** LISTED ENTRIES follows **

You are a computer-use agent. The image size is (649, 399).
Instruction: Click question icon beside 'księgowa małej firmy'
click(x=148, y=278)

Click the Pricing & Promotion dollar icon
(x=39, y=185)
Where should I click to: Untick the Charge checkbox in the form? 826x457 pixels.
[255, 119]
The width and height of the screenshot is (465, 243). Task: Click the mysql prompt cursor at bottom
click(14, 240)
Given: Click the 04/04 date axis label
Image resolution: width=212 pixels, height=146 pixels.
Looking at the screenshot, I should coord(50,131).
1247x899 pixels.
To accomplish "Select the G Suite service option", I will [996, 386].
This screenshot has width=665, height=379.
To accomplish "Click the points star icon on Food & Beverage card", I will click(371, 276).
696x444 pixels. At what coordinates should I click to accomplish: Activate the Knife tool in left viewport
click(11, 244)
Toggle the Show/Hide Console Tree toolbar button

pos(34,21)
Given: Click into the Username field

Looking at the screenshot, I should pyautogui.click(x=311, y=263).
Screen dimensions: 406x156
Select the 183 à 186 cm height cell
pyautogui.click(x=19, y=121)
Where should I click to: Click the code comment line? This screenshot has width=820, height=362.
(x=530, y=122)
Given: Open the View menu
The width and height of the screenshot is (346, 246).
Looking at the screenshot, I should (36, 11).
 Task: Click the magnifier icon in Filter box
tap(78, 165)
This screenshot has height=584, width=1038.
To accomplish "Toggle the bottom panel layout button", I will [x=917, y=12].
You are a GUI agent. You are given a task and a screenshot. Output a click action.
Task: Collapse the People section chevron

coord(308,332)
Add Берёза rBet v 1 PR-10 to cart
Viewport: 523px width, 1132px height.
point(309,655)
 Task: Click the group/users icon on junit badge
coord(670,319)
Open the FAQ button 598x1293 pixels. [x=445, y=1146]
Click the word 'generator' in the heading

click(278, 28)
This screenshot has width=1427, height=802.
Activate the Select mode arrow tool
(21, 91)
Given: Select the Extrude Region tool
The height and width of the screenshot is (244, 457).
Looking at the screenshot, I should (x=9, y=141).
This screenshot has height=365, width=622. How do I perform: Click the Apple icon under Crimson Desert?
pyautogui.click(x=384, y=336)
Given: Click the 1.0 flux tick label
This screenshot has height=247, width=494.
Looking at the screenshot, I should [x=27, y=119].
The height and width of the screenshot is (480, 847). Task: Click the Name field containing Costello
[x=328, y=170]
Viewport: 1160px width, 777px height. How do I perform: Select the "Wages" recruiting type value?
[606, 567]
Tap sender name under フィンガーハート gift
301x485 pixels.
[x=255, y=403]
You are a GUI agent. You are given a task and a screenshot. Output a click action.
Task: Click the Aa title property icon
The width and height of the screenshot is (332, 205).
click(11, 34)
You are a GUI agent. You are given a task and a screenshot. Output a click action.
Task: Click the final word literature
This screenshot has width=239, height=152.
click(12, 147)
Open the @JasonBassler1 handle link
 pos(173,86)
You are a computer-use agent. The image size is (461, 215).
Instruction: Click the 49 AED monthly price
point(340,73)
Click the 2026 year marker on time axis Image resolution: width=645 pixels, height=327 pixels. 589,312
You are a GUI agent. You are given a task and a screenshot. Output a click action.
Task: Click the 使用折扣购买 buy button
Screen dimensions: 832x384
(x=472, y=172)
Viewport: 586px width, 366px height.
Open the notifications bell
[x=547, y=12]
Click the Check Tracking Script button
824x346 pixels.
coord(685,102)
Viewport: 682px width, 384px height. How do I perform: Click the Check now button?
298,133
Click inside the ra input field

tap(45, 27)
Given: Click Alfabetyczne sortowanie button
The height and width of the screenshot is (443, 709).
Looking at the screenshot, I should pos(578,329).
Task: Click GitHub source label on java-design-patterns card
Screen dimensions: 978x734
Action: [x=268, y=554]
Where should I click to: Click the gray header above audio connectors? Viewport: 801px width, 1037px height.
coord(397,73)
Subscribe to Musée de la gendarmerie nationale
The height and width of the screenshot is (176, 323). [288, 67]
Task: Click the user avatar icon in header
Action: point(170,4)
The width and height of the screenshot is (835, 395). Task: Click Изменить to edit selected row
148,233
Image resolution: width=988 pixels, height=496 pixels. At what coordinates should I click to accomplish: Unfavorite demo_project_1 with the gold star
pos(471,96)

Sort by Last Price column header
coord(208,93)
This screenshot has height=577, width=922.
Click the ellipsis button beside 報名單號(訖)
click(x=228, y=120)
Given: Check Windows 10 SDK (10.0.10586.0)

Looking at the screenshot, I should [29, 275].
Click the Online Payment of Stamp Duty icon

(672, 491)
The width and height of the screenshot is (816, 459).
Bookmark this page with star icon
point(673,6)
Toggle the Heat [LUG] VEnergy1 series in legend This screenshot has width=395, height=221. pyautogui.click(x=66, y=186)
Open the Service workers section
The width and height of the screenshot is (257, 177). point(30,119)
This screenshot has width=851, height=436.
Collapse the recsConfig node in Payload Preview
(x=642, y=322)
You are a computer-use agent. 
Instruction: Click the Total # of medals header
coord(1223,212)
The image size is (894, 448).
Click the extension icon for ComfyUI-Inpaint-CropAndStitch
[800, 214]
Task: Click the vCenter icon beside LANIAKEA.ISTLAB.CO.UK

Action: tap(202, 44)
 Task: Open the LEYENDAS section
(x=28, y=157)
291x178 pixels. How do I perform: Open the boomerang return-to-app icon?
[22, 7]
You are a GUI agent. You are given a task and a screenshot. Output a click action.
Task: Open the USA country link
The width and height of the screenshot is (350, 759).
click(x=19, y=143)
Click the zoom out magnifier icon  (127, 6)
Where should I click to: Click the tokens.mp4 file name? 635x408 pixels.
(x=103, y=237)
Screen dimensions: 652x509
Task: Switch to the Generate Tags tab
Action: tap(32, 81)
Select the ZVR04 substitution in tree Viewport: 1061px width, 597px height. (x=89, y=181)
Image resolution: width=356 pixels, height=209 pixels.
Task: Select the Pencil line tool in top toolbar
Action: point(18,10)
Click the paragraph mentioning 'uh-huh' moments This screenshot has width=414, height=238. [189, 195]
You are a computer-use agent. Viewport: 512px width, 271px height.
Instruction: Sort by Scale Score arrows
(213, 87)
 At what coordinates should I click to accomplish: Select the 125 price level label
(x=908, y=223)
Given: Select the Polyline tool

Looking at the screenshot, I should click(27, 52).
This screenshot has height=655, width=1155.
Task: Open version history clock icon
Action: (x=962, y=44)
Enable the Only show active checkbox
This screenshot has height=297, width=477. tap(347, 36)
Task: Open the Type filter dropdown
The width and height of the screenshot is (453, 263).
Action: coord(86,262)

** End of LISTED ENTRIES **

EXERCISE DIRECTIONS
Every entry should be retyped exactly as it appears.

WORKED SOLUTION
You are a computer-use agent. The image size is (649, 399).
Instruction: Click question icon beside 'księgowa małej firmy'
click(x=148, y=278)

Click the Pricing & Promotion dollar icon
(x=39, y=185)
Where should I click to: Untick the Charge checkbox in the form? 826x457 pixels.
[255, 119]
The width and height of the screenshot is (465, 243). Task: Click the mysql prompt cursor at bottom
click(14, 240)
Given: Click the 04/04 date axis label
Image resolution: width=212 pixels, height=146 pixels.
Looking at the screenshot, I should coord(50,131).
1247x899 pixels.
To accomplish "Select the G Suite service option", I will [996, 386].
This screenshot has width=665, height=379.
To accomplish "Click the points star icon on Food & Beverage card", I will click(371, 276).
696x444 pixels. At what coordinates should I click to accomplish: Activate the Knife tool in left viewport
click(11, 244)
Toggle the Show/Hide Console Tree toolbar button

pos(34,21)
Given: Click into the Username field

Looking at the screenshot, I should pyautogui.click(x=311, y=263).
Screen dimensions: 406x156
Select the 183 à 186 cm height cell
pyautogui.click(x=19, y=121)
Where should I click to: Click the code comment line? This screenshot has width=820, height=362.
(x=530, y=122)
Given: Open the View menu
The width and height of the screenshot is (346, 246).
Looking at the screenshot, I should (36, 11).
 Task: Click the magnifier icon in Filter box
tap(78, 165)
This screenshot has height=584, width=1038.
To accomplish "Toggle the bottom panel layout button", I will [x=917, y=12].
You are a GUI agent. You are given a task and a screenshot. Output a click action.
Task: Collapse the People section chevron

coord(308,332)
Add Берёза rBet v 1 PR-10 to cart
Viewport: 523px width, 1132px height.
point(309,655)
 Task: Click the group/users icon on junit badge
coord(670,319)
Open the FAQ button 598x1293 pixels. [x=445, y=1146]
Click the word 'generator' in the heading

click(278, 28)
This screenshot has width=1427, height=802.
Activate the Select mode arrow tool
(21, 91)
Given: Select the Extrude Region tool
The height and width of the screenshot is (244, 457).
Looking at the screenshot, I should (x=9, y=141).
This screenshot has height=365, width=622. How do I perform: Click the Apple icon under Crimson Desert?
pyautogui.click(x=384, y=336)
Given: Click the 1.0 flux tick label
This screenshot has height=247, width=494.
Looking at the screenshot, I should [x=27, y=119].
The height and width of the screenshot is (480, 847). Task: Click the Name field containing Costello
[x=328, y=170]
Viewport: 1160px width, 777px height. How do I perform: Select the "Wages" recruiting type value?
[606, 567]
Tap sender name under フィンガーハート gift
301x485 pixels.
[x=255, y=403]
You are a GUI agent. You are given a task and a screenshot. Output a click action.
Task: Click the Aa title property icon
The width and height of the screenshot is (332, 205).
click(11, 34)
You are a GUI agent. You are given a task and a screenshot. Output a click action.
Task: Click the final word literature
This screenshot has width=239, height=152.
click(12, 147)
Open the @JasonBassler1 handle link
 pos(173,86)
You are a computer-use agent. The image size is (461, 215).
Instruction: Click the 49 AED monthly price
point(340,73)
Click the 2026 year marker on time axis Image resolution: width=645 pixels, height=327 pixels. 589,312
You are a GUI agent. You are given a task and a screenshot. Output a click action.
Task: Click the 使用折扣购买 buy button
Screen dimensions: 832x384
(x=472, y=172)
Viewport: 586px width, 366px height.
Open the notifications bell
[x=547, y=12]
Click the Check Tracking Script button
824x346 pixels.
coord(685,102)
Viewport: 682px width, 384px height. How do I perform: Click the Check now button?
298,133
Click inside the ra input field

tap(45, 27)
Given: Click Alfabetyczne sortowanie button
The height and width of the screenshot is (443, 709).
Looking at the screenshot, I should pos(578,329).
Task: Click GitHub source label on java-design-patterns card
Screen dimensions: 978x734
Action: [x=268, y=554]
Where should I click to: Click the gray header above audio connectors? Viewport: 801px width, 1037px height.
coord(397,73)
Subscribe to Musée de la gendarmerie nationale
The height and width of the screenshot is (176, 323). [288, 67]
Task: Click the user avatar icon in header
Action: point(170,4)
The width and height of the screenshot is (835, 395). Task: Click Изменить to edit selected row
148,233
Image resolution: width=988 pixels, height=496 pixels. At what coordinates should I click to accomplish: Unfavorite demo_project_1 with the gold star
pos(471,96)

Sort by Last Price column header
coord(208,93)
This screenshot has height=577, width=922.
Click the ellipsis button beside 報名單號(訖)
click(x=228, y=120)
Given: Check Windows 10 SDK (10.0.10586.0)

Looking at the screenshot, I should [29, 275].
Click the Online Payment of Stamp Duty icon

(672, 491)
The width and height of the screenshot is (816, 459).
Bookmark this page with star icon
point(673,6)
Toggle the Heat [LUG] VEnergy1 series in legend This screenshot has width=395, height=221. pyautogui.click(x=66, y=186)
Open the Service workers section
The width and height of the screenshot is (257, 177). point(30,119)
This screenshot has width=851, height=436.
Collapse the recsConfig node in Payload Preview
(x=642, y=322)
You are a computer-use agent. 
Instruction: Click the Total # of medals header
coord(1223,212)
The image size is (894, 448).
Click the extension icon for ComfyUI-Inpaint-CropAndStitch
[800, 214]
Task: Click the vCenter icon beside LANIAKEA.ISTLAB.CO.UK

Action: tap(202, 44)
 Task: Open the LEYENDAS section
(x=28, y=157)
291x178 pixels. How do I perform: Open the boomerang return-to-app icon?
[22, 7]
You are a GUI agent. You are given a task and a screenshot. Output a click action.
Task: Open the USA country link
The width and height of the screenshot is (350, 759).
click(x=19, y=143)
Click the zoom out magnifier icon  (127, 6)
Where should I click to: Click the tokens.mp4 file name? 635x408 pixels.
(x=103, y=237)
Screen dimensions: 652x509
Task: Switch to the Generate Tags tab
Action: tap(32, 81)
Select the ZVR04 substitution in tree Viewport: 1061px width, 597px height. (x=89, y=181)
Image resolution: width=356 pixels, height=209 pixels.
Task: Select the Pencil line tool in top toolbar
Action: point(18,10)
Click the paragraph mentioning 'uh-huh' moments This screenshot has width=414, height=238. [189, 195]
You are a computer-use agent. Viewport: 512px width, 271px height.
Instruction: Sort by Scale Score arrows
(213, 87)
 At what coordinates should I click to accomplish: Select the 125 price level label
(x=908, y=223)
Given: Select the Polyline tool

Looking at the screenshot, I should click(27, 52).
This screenshot has height=655, width=1155.
Task: Open version history clock icon
Action: (x=962, y=44)
Enable the Only show active checkbox
This screenshot has height=297, width=477. tap(347, 36)
Task: Open the Type filter dropdown
The width and height of the screenshot is (453, 263).
Action: coord(86,262)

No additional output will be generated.